Weathering Climate Change and Supply Chain Risk

Companies have become more aware than ever of the considerable risks that climate change poses to their businesses and supply chains. A current or future risk related to climate change was identified by 70 percent of the 2,500 companies responding to Reducing Risk and Driving Business Value, a 2012 survey conducted by the Carbon Disclosure Project (CDP) and Accenture.

These risks are defined as having the potential to significantly affect operations or revenue. More than half of the supply chain risks due to drought and precipitation extremes are already affecting respondents’ operations, or are expected to have an effect within the next five years.

Other concerns include the potential for reducing or disrupting production capacity, reduced demand for goods, and even the inability to do business.

Many leading companies are taking innovative steps to address these risks from the perspective of supply chain sustainability. Some, for example, are optimizing carriers to ensure the most efficient methods of transporting goods.

Other companies are optimizing transport containers. One large oil and gas marketing company, for example, is using between 15 and 20 percent of raw materials containers arriving at its plant for loading end products and returning them to the seaport.

Some companies are using SmartWay carriers; one U.S. consumer products company routed more than 95 percent of truckload traffic in 2011 through SmartWay carriers, resulting in significant fuel savings.

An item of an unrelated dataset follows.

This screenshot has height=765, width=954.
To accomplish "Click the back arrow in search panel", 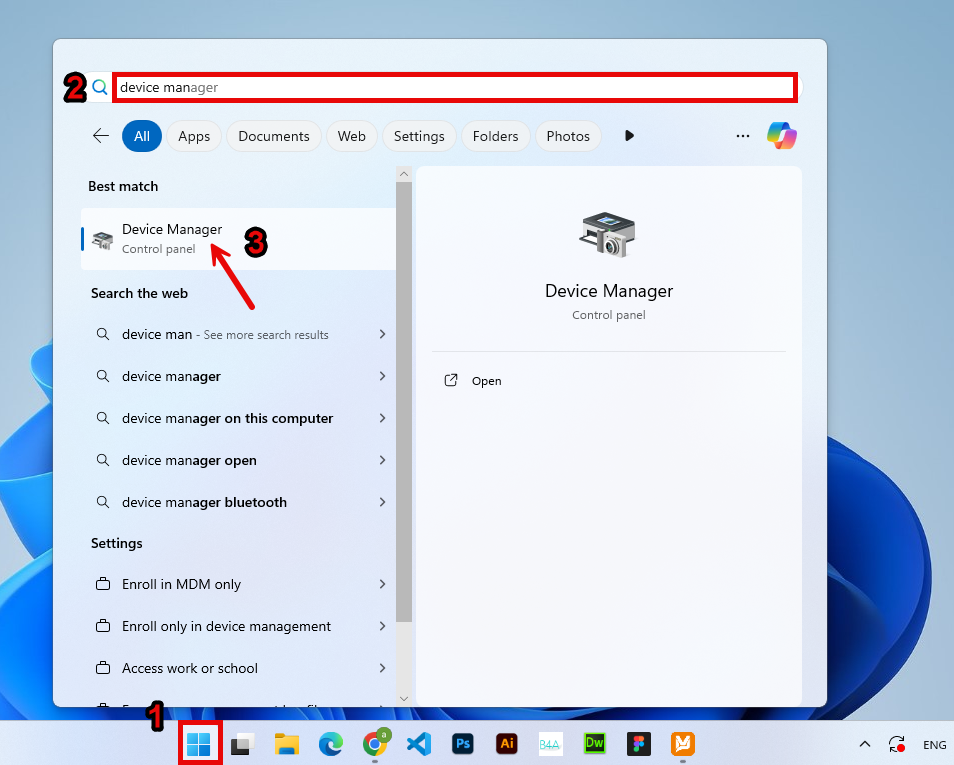I will [101, 136].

Other levers for embedding sustainability in inbound logistics could include: increasing full-load shipments; reducing the number of trips; reducing empty truck returns; adopting cleaner transportation modes to reduce CO2 emissions; and selecting in-region suppliers to reduce inbound distance.

Survey results also indicate that only 25 percent of respondents that cited water-related supply chain risks as a major concern have done the work to identify risks at the level of detail necessary to mitigate potential disruption.

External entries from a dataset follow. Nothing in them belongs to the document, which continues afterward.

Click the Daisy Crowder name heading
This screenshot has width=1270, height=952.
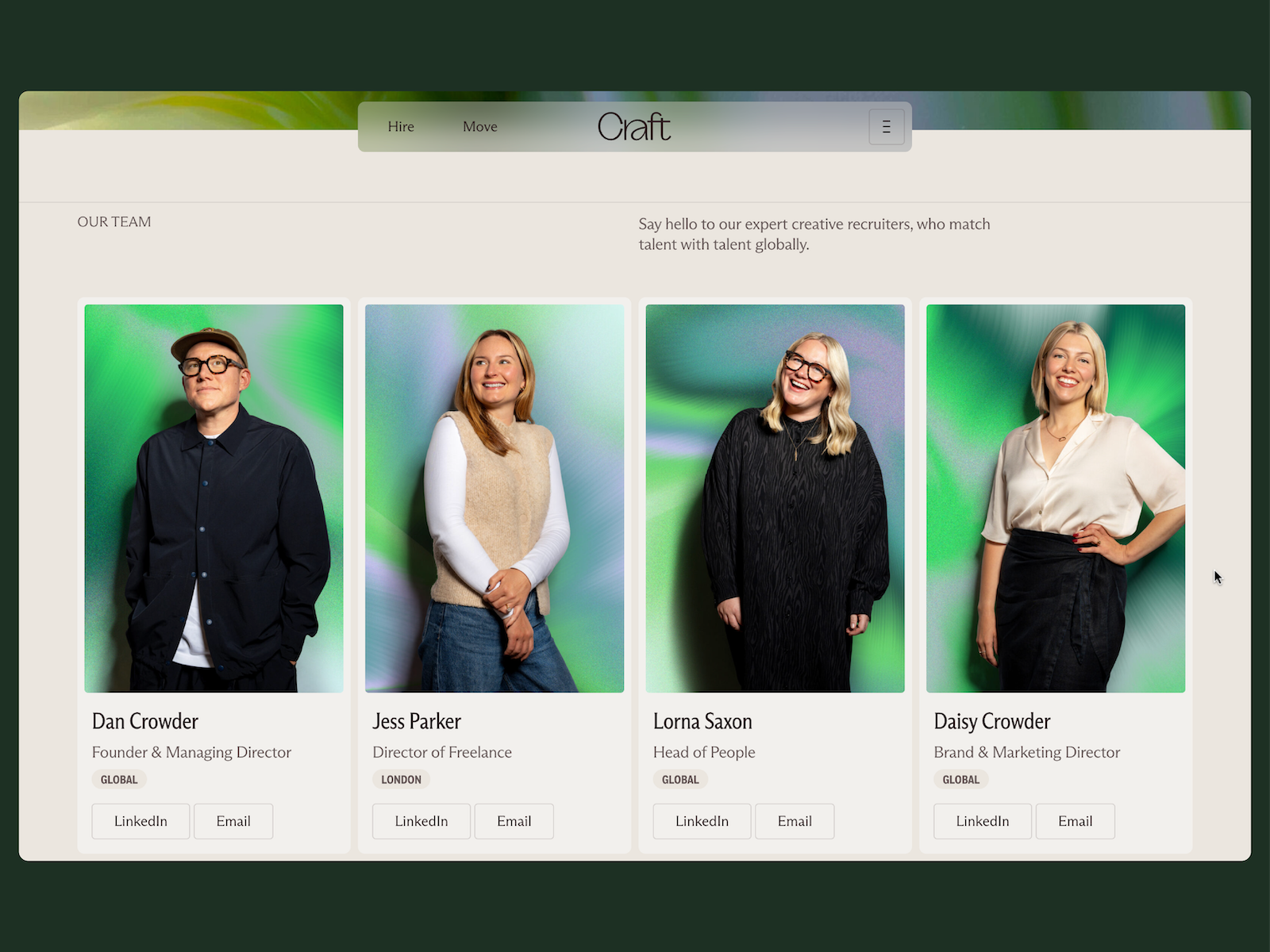tap(991, 721)
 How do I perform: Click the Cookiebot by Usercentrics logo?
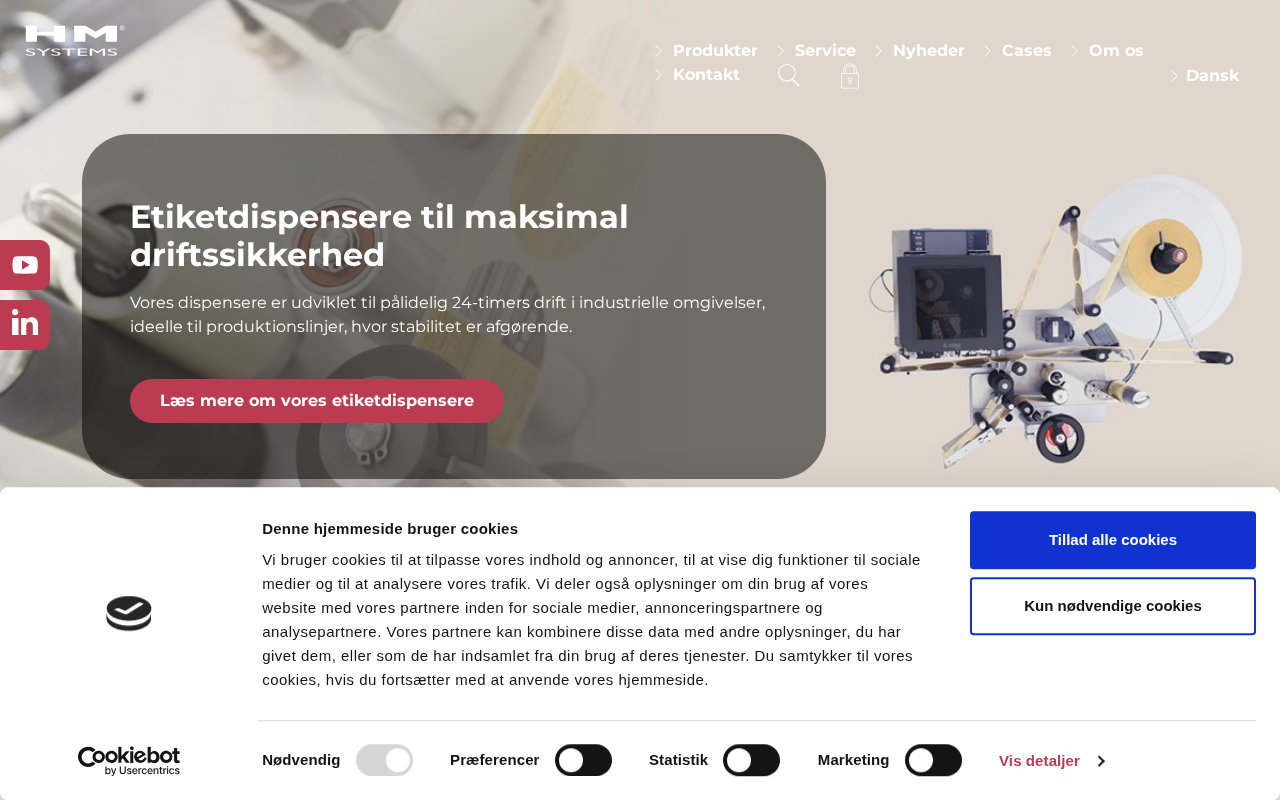129,761
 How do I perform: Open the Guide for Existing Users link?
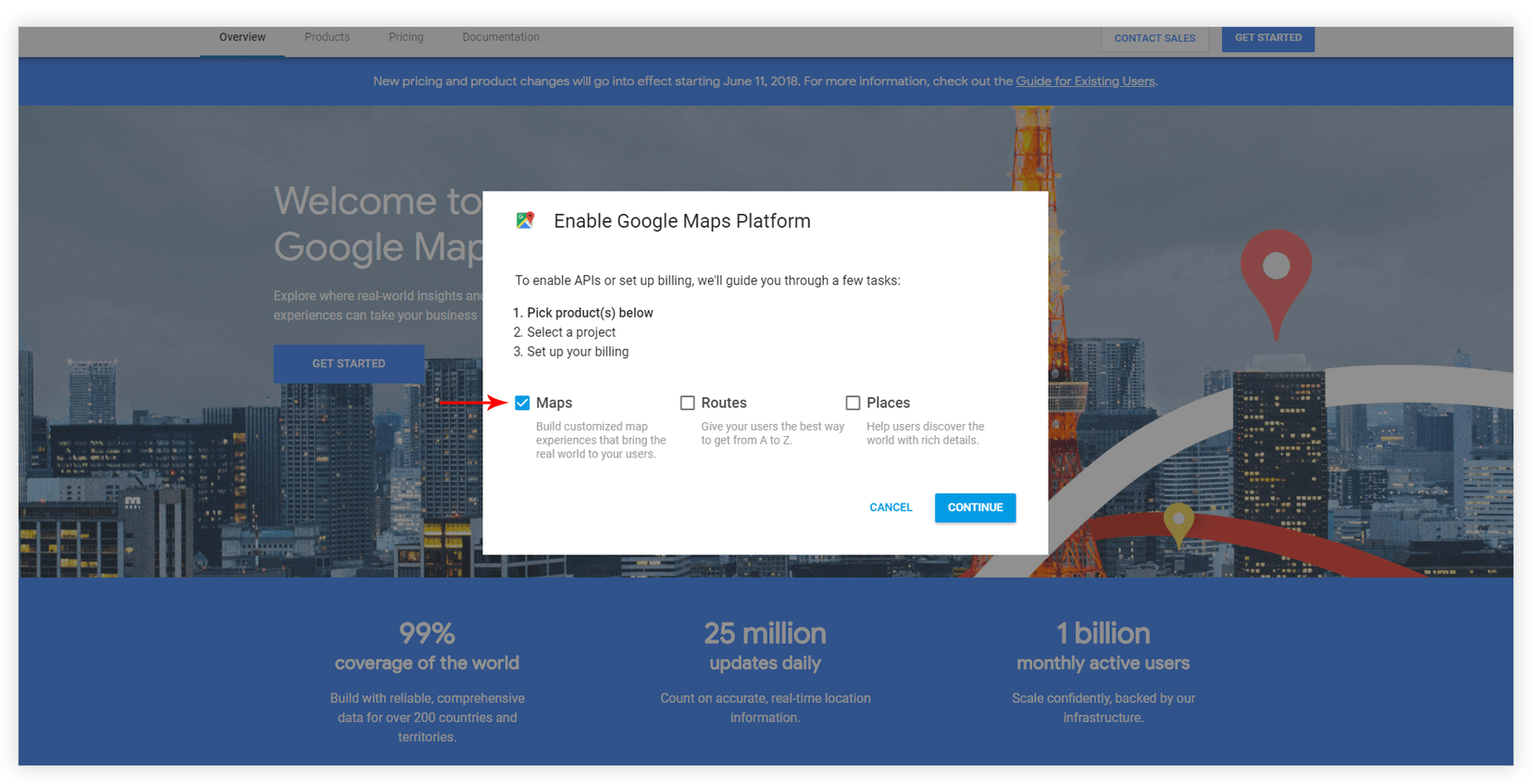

Supplier awareness is an even greater concern. Nearly one in five respondents indicate that their suppliers are not aware of the water risks affecting operations. Another 38 percent say their suppliers are aware of, but not actively engaged in, addressing the challenge.

Too few discussions of supply chain risk management deal with reducing risk costs in a systematic, quantitative way. Companies can take four major steps to address this process:

  1. Review how data is collected and managed. Companies collect data through scorecards, questionnaires, audits, and other methods. But survey results indicate that more work needs to be done to determine best practices for analyzing data, and using the results to improve both practices and processes.

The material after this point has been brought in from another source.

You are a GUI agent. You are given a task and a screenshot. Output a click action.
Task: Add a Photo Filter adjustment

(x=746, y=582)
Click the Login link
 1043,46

    Organizations still have much to do to turn data into information and knowledge they can use for better decision-making. Properly collected and organized data is the foundation for supply chain risk analytics that can point the way to effective action.

  2. Make governance more effective. Many companies are improving collaboration among internal functions, with marketing, legal, and other teams now more involved in decision-making related to sustainability and climate change risk.

    While procurement may continue to play a central role, companies could facilitate improved collaboration between the procurement team and other internal and external stakeholders to improve processes, and to ensure that risks related to climate and other possible disruptions are properly identified and factored in the way they define and manage processes.

  3. Improve collaboration with suppliers. Ninety percent of CDP supply chain program members participating in the survey identify physical risks related to climate change, compared with only 45 percent of suppliers surveyed. Risk management can be built into supplier rewards and incentives, with reports on energy and climate risk management a requirement for reaching compensation goals.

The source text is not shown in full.